Our response to unbelief is crucial. The world is watching. May our apologetics match the biblical model. And may we proclaim the gospel of Jesus Christ in a winsome and compelling way. For in the final analysis, all of God’s elect will hear and believe. “Therefore let it be known to you that this salvation of God has been sent to the Gentiles; they will listen” (Acts 28:28).
Unbelief is in the air. Unbelief is gaining ground in postmodern culture. Over 100 years ago, the German philosopher, Friedrich Nietzsche wrote, “I call Christianity the one great curse, the one great innermost corruption, the one great instinct of revenge, for which no means is poisonous, stealthy, subterranean, small enough – I call it the one immortal blemish of mankind.”
The bankrupt philosophy of the so-called four horsemen of atheism continues to gain in popularity. Why? Apparently, unbelief is in. Unbelief is hip. But the question that is burning a hole in the table for Christians is this: How shall we respond to unbelief? How shall we who have a heart for lost people answer when they malign the Christian faith and mock the very foundations of historic Christianity?
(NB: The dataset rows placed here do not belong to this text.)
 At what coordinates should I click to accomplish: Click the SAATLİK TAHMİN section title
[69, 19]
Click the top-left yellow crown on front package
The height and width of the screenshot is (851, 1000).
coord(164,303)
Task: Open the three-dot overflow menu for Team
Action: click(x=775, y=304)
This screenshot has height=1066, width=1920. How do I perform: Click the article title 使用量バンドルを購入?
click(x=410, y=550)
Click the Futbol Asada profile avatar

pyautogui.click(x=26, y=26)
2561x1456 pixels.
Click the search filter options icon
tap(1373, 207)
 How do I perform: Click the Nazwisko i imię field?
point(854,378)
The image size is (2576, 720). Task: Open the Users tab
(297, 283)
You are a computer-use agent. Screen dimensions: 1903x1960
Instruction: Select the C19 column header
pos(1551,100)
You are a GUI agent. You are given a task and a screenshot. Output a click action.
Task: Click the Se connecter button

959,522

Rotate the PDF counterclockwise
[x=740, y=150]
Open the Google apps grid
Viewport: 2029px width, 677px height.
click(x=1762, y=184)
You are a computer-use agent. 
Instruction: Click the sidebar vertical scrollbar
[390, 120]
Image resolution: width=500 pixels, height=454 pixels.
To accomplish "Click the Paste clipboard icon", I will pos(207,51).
The apostle Peter instructs believers to respond rightly: “But in your hearts honor Christ the Lord as holy, always being prepared to make a defense to anyone who asks you for a reason for the hope that is in you; yet do it with gentleness and respect” (1 Peter 3:15, ESV). In other words, we must develop the mindset of an apologist (ἀπολογία). John Frame’s definition of apologetics of helpful: Apologetics is “the discipline that teaches Christians how to give a reason for their hope … it is the application of Scripture to unbelief.” Cornelius Van Til writes, “Apologetics is the vindication of the Christian philosophy of life against the various forms of the non-Christian philosophy of life.” Tragically, the mandate to engage in apologetics often turns ugly. Well-meaning Christians have turned apologetics into a nasty slug fest. Nothing could be further from the truth. Notice six crucial principles of biblical apologetics.
1. Apologetics involves verbal proclamation
Christians are commanded to proclaim the good news. The Greek word, “proclaim” (κηρύσσω) means to announce or proclaim; to preach or publish.” St. Francis of Assisi was on to something when he quipped, “Preach the gospel and if necessary, use words.” The point: Make sure your life matches the gospel. However, actions alone cannot convert. Actions must be backed up with verbal proclamation. “So faith comes from hearing, and hearing through the word of Christ” (Romans 10:17, ESV). Simply put, the gospel is meant to be published. The gospel must be proclaimed. Postmodern gurus and emergent sympathizers may be quick to downplay preaching and promote a “deeds not creeds” mentality. Jesus disagrees: “And this gospel of the kingdom will be proclaimed throughout the whole world as a testimony to the nations, and then the end will come” (Matt. 24:14, ESV). The first principle of apologetics involves verbal proclamation.
2. Apologetics involves bold proclamation
The New Testament apostles boldly proclaimed the truth. Paul prayed for an extraordinary boldness (Eph. 6:19). And Luke made it clear how bold proclamation characterized his ministry: “He lived there two whole years at his own expense, and welcomed all who came to him, proclaiming the kingdom of God and teaching about the Lord Jesus Christ with all boldness and without hindrance” (Acts 28:30-31, ESV). We too, must boldly proclaim the Word of God without apology. Now is the time for bold and courageous proclamation.